I think most people use the Internet not for posting anything (or at least not much) themselves, but for looking up things they want to know (through a web search). In the pre-smartphone era, web searches would often direct to specific websites which might have forums attached to them, that was how I first started to seriously engage in my first online community actually. This isn’t the case much nowadays: many search results are either wikis (which are communities themselves, but don’t really invite discussion that isn’t about working on the wiki) or blogs/WordPress websites which may or may not have a comment section, but it’s relatively rare for them to have forums or even to link to reddit/fediverse communities to discuss their subject matter.
So I think it would be desirable if we managed to change that last part: top search results for many terms on search engines should be, or link to, fediverse communities, which should make it clear that users are invited to join. That would help us get more users engaged with fediverse communities in the first place, they would naturally discover more communities once they’re here.

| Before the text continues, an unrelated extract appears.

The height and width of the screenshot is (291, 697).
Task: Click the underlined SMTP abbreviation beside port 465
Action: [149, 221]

A unified fediverse search service would be awesome, and its something I may try to tackle in the future. Part of why I’m asking this question here!
I have already found my instance’s “all communities” link fairly useful for finding communities.

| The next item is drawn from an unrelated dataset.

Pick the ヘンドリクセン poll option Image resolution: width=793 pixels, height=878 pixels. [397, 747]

The problem is I am subscribed to many communities that hardly anyone ever posts anything to, and the answer is not always “be the change you want to see in the world”. For example, I’m a native speaker of German and enjoy helping learners of German with grammatical questions, so I am subscribed to !german@lemmy.world – yet, almost no one ever posts any questions there for me to answer. (This is in stark contrast to reddit, where there is a very active /r/german.) People who see that community on lemmy probably think no one will ever read their question if they post it there. Chicken and egg problem.
I am a bit confused, and have a feeling you replied to the wrong comment somehow?

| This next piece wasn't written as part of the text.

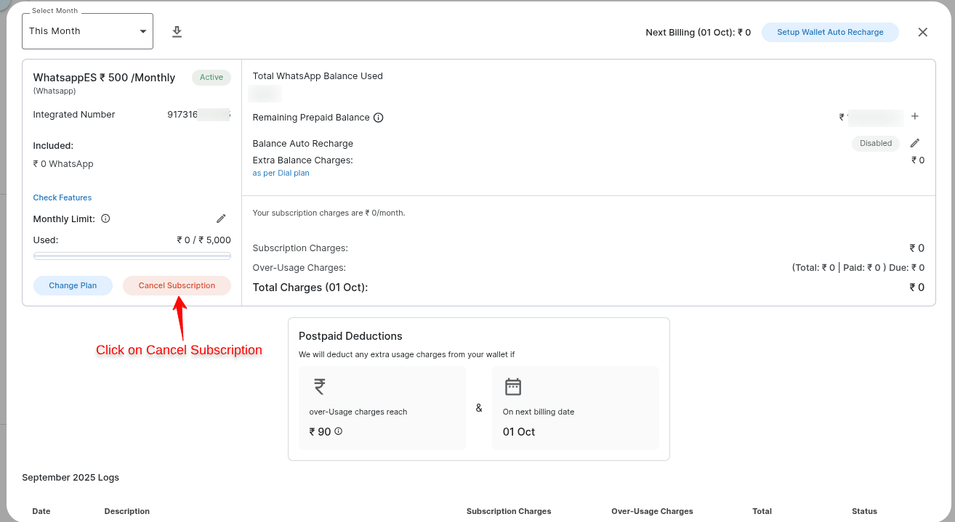Viewport: 955px width, 522px height.
Task: Click info icon next to Remaining Prepaid Balance
Action: (379, 118)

No, I was somewhat expanding on my previous thoughts on how to discover things on the fediverse and make it more active. Maybe that was a bit off-topic, sorry if it was.
I wish we had a nice tagging system (and I don’t think they should be hashtags) that was also in common use.
I want to be able to search any post related a certain topic, and sometimes, these may not always be in that topic’s community, because topics can overlap. For example, I might want to read posts about Ukraine war, but those might be in world news, US news, or combat footage communities. Could be a community about Ukraine in general, or Ukraine war specifically.
I also may not want to get it from a single Ukraine community. Maybe by finding posts with the “Ukraine war” tag, I’ll see several communities and join the one I want. But there needs to be a way to group them somehow.
Such a tag system may be useful for combined topics. For example, I may want to look for posts about music software. They might not be common in the music community, or software communities. But I could filter by both tags and find what I want.